Dataset entries
◆ ◆ ◆ ◆
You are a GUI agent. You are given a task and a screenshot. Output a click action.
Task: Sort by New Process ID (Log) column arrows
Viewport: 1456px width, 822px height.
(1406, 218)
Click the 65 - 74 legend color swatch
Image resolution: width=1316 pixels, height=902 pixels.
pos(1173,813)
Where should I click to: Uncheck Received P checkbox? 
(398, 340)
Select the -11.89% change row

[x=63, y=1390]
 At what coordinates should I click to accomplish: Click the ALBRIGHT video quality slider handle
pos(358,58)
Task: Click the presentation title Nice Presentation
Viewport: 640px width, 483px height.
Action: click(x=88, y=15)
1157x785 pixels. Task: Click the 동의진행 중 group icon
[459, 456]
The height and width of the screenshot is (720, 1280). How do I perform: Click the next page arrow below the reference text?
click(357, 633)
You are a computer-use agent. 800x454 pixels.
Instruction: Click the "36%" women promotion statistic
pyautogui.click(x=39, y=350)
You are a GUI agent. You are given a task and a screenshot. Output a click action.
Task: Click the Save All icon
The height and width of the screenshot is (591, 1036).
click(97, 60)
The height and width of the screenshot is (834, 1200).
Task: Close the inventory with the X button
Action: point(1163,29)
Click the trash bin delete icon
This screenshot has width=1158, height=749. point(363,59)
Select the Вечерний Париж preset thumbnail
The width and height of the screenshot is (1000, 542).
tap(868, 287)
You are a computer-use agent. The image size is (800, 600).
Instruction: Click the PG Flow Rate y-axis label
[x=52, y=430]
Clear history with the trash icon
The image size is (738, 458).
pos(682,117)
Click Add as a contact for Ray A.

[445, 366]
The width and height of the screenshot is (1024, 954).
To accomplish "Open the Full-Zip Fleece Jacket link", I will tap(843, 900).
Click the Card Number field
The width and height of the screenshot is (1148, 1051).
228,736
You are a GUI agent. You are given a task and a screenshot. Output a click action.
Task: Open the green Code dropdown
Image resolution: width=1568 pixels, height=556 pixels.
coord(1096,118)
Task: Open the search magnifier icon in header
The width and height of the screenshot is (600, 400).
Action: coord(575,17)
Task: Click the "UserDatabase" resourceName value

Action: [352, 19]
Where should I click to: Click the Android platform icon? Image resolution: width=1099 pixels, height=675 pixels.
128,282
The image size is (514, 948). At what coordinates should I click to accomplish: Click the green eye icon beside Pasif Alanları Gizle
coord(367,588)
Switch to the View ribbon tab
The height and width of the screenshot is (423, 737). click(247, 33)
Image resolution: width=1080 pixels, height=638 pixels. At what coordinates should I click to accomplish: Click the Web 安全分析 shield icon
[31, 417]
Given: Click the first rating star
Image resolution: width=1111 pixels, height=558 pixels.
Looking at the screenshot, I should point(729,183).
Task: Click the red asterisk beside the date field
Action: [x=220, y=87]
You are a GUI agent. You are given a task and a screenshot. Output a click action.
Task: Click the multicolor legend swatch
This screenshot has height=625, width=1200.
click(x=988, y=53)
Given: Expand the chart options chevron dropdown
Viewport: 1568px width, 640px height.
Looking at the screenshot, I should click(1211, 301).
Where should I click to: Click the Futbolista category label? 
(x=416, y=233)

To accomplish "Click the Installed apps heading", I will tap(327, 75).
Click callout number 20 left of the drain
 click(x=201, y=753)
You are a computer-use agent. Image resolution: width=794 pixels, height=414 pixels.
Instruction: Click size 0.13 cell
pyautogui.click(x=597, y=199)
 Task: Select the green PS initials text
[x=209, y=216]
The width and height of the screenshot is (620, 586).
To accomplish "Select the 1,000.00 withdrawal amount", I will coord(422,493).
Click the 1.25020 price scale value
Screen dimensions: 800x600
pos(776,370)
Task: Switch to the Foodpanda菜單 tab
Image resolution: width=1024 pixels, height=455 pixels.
◆ ◆ ◆ ◆
- **EXERCISE DESCRIPTION**
Repeat the entries exactly as they appear.

- **EXERCISE SOLUTION**
You are a GUI agent. You are given a task and a screenshot. Output a click action.
Task: Sort by New Process ID (Log) column arrows
Viewport: 1456px width, 822px height.
(1406, 218)
Click the 65 - 74 legend color swatch
Image resolution: width=1316 pixels, height=902 pixels.
pos(1173,813)
Where should I click to: Uncheck Received P checkbox? 
(398, 340)
Select the -11.89% change row

[x=63, y=1390]
 At what coordinates should I click to accomplish: Click the ALBRIGHT video quality slider handle
pos(358,58)
Task: Click the presentation title Nice Presentation
Viewport: 640px width, 483px height.
Action: click(x=88, y=15)
1157x785 pixels. Task: Click the 동의진행 중 group icon
[459, 456]
The height and width of the screenshot is (720, 1280). How do I perform: Click the next page arrow below the reference text?
click(357, 633)
You are a computer-use agent. 800x454 pixels.
Instruction: Click the "36%" women promotion statistic
pyautogui.click(x=39, y=350)
You are a GUI agent. You are given a task and a screenshot. Output a click action.
Task: Click the Save All icon
The height and width of the screenshot is (591, 1036).
click(97, 60)
The height and width of the screenshot is (834, 1200).
Task: Close the inventory with the X button
Action: point(1163,29)
Click the trash bin delete icon
This screenshot has width=1158, height=749. point(363,59)
Select the Вечерний Париж preset thumbnail
The width and height of the screenshot is (1000, 542).
tap(868, 287)
You are a computer-use agent. The image size is (800, 600).
Instruction: Click the PG Flow Rate y-axis label
[x=52, y=430]
Clear history with the trash icon
The image size is (738, 458).
pos(682,117)
Click Add as a contact for Ray A.

[445, 366]
The width and height of the screenshot is (1024, 954).
To accomplish "Open the Full-Zip Fleece Jacket link", I will tap(843, 900).
Click the Card Number field
The width and height of the screenshot is (1148, 1051).
228,736
You are a GUI agent. You are given a task and a screenshot. Output a click action.
Task: Open the green Code dropdown
Image resolution: width=1568 pixels, height=556 pixels.
coord(1096,118)
Task: Open the search magnifier icon in header
The width and height of the screenshot is (600, 400).
Action: coord(575,17)
Task: Click the "UserDatabase" resourceName value

Action: [352, 19]
Where should I click to: Click the Android platform icon? Image resolution: width=1099 pixels, height=675 pixels.
128,282
The image size is (514, 948). At what coordinates should I click to accomplish: Click the green eye icon beside Pasif Alanları Gizle
coord(367,588)
Switch to the View ribbon tab
The height and width of the screenshot is (423, 737). click(247, 33)
Image resolution: width=1080 pixels, height=638 pixels. At what coordinates should I click to accomplish: Click the Web 安全分析 shield icon
[31, 417]
Given: Click the first rating star
Image resolution: width=1111 pixels, height=558 pixels.
Looking at the screenshot, I should point(729,183).
Task: Click the red asterisk beside the date field
Action: [x=220, y=87]
You are a GUI agent. You are given a task and a screenshot. Output a click action.
Task: Click the multicolor legend swatch
This screenshot has height=625, width=1200.
click(x=988, y=53)
Given: Expand the chart options chevron dropdown
Viewport: 1568px width, 640px height.
Looking at the screenshot, I should click(1211, 301).
Where should I click to: Click the Futbolista category label? 
(x=416, y=233)

To accomplish "Click the Installed apps heading", I will tap(327, 75).
Click callout number 20 left of the drain
 click(x=201, y=753)
You are a computer-use agent. Image resolution: width=794 pixels, height=414 pixels.
Instruction: Click size 0.13 cell
pyautogui.click(x=597, y=199)
 Task: Select the green PS initials text
[x=209, y=216]
The width and height of the screenshot is (620, 586).
To accomplish "Select the 1,000.00 withdrawal amount", I will coord(422,493).
Click the 1.25020 price scale value
Screen dimensions: 800x600
pos(776,370)
Task: Switch to the Foodpanda菜單 tab
Image resolution: width=1024 pixels, height=455 pixels.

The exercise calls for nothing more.